Ready-to-use OCR with 80+ supported languages and all popular writing scripts including Latin, Chinese, Arabic, Devanagari, Cyrillic and etc.
https://www.jaided.ai
Apache License 2.0
24.64k stars 3.17k forks source link

`easyocr.Reader.readtext(...)` in rare occasions returns bounding box with `float` coordinates, and not `int` #1307

Open ScheiBig opened 2 months ago

ScheiBig commented 2 months ago

I'm using EasyOCR to make very simple banknote recognition for uni project, using Python and OpenCV. If I understand correctly provided examples, code below:

import cv2
import numpy as np
import easyocr

cap = cv2.VideoCapture(...)
reader = easyocr.Reader(["en"])
did_read, frame = cap.read()

# some frame preprocessing if necessary - cropping to area of interest, adding filters and thresholding

read_txts = reader.readtext(processed_frame)

should produce result, which I type-hint in my code as:

eOcr_res = tuple[
    tuple[tuple[int, int], tuple[int, int], tuple[int, int], tuple[int, int]], # bounding box
    str, # label
    float # confidence (0.0 .. 1.0)
]

of course actual result uses lists instead of tuples for bounding box, but this allows slightly better type-checking, since you cannot type-hint list with constant length, but this doesn't really matter.

What does matter, is that it should be possible to use this output directly, to draw result on image using OpenCV:

for read_txt in read_txts:
    box, txt, conf = read_txt
    box = np.array(box)
    cv2.putText(
        frame,
        txt,
        tuple(box.max(axis= 0)),
        0.75,
        (0, 255, 0),
        1
    )
    cv2.drawContours(
        frame,
        [box],
        -1,
        (0, 255, 0),
        2
    )

However on some rare occasions, snippet of code above would throw on cv2.drawContours, with error message: cv2.error: OpenCV(4.10.0) D:\a\opencv-python\opencv-python\opencv\modules\imgproc\src\drawing.cpp:2504: error: (-215:Assertion failed) npoints > 0 in function 'cv::drawContours'

On closer inspection in debugger, it seems that when error occurs, reader.readtext(...) returns result in which bounding box points are of type float, and not the expected int (int points are being returned +99% of times): image

Of course this can be fixed in user code, which in snipped above would be:

box = np.array(box, dtype= np.int_)

however I feel that either examples in this repository in readme.md and on site [https://www.jaided.ai/easyocr/tutorial/]() are misleading, showing that only int numbers can be expected in bounding box component of output, or there is some rare bug which results in non-integer output.

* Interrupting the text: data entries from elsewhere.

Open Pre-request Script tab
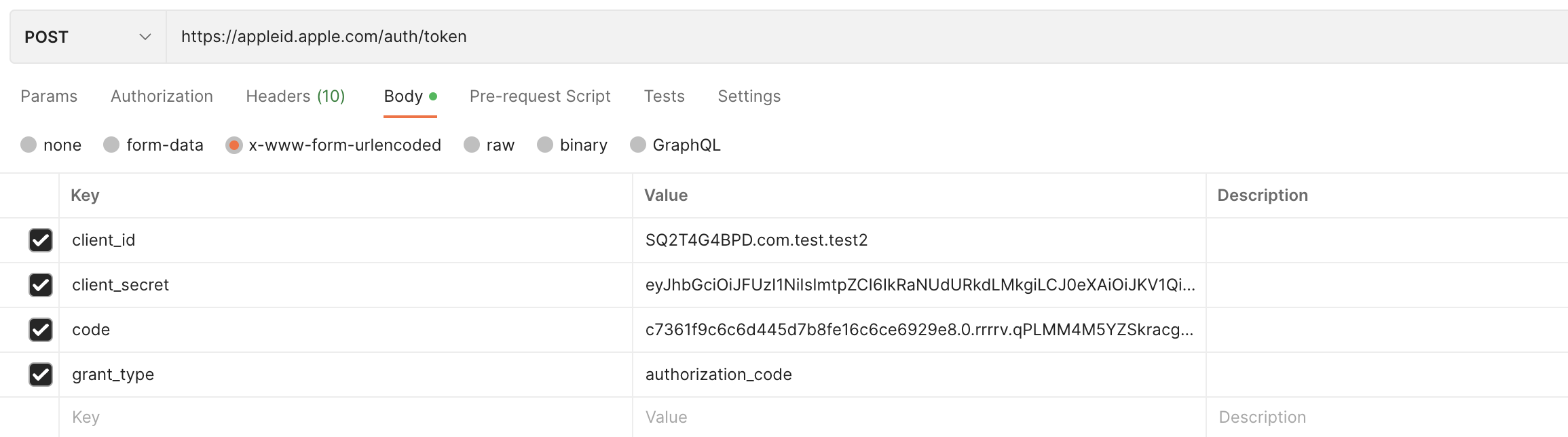 tap(540, 96)
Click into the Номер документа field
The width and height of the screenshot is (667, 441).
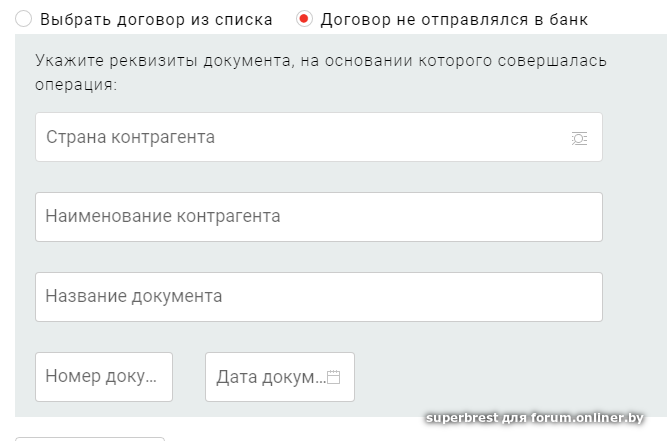tap(103, 377)
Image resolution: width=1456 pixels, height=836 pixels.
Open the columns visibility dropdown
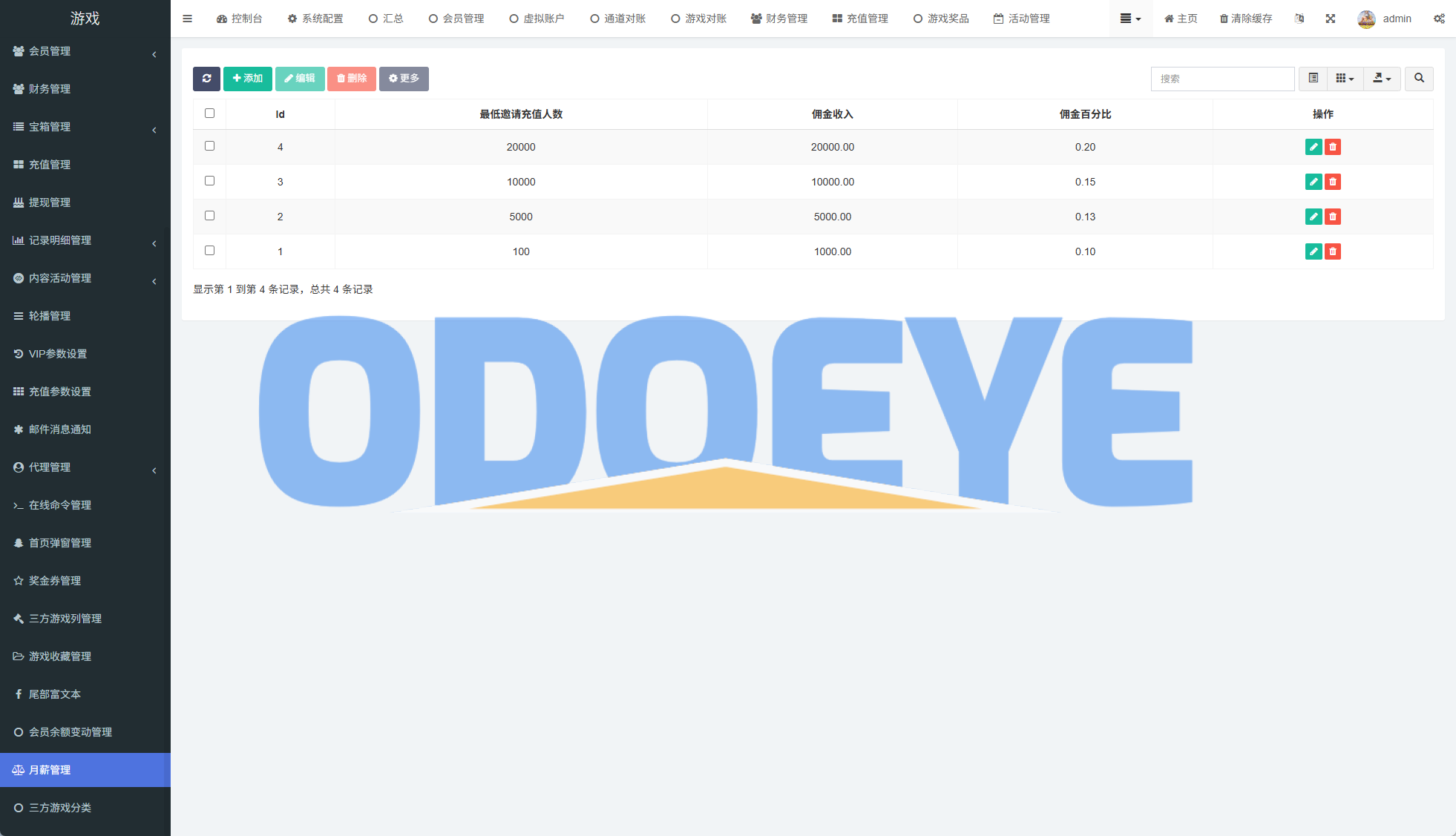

ScheiBig commented 2 months ago

Sorry that I forgot to specify, I'm using EasyOCR version 1.7.1, with Python 3.12.6 on Windows 11.

daniellovera commented 2 months ago

Bounding boxes returned as polys can be returned with float coords.

From the API documentation - "Return horizontal_list, free_list - horizontal_list is a list of regtangular text boxes. The format is [x_min, x_max, y_min, y_max]. free_list is a list of free-form text boxes. The format is [[x1,y1],[x2,y2],[x3,y3],[x4,y4]]."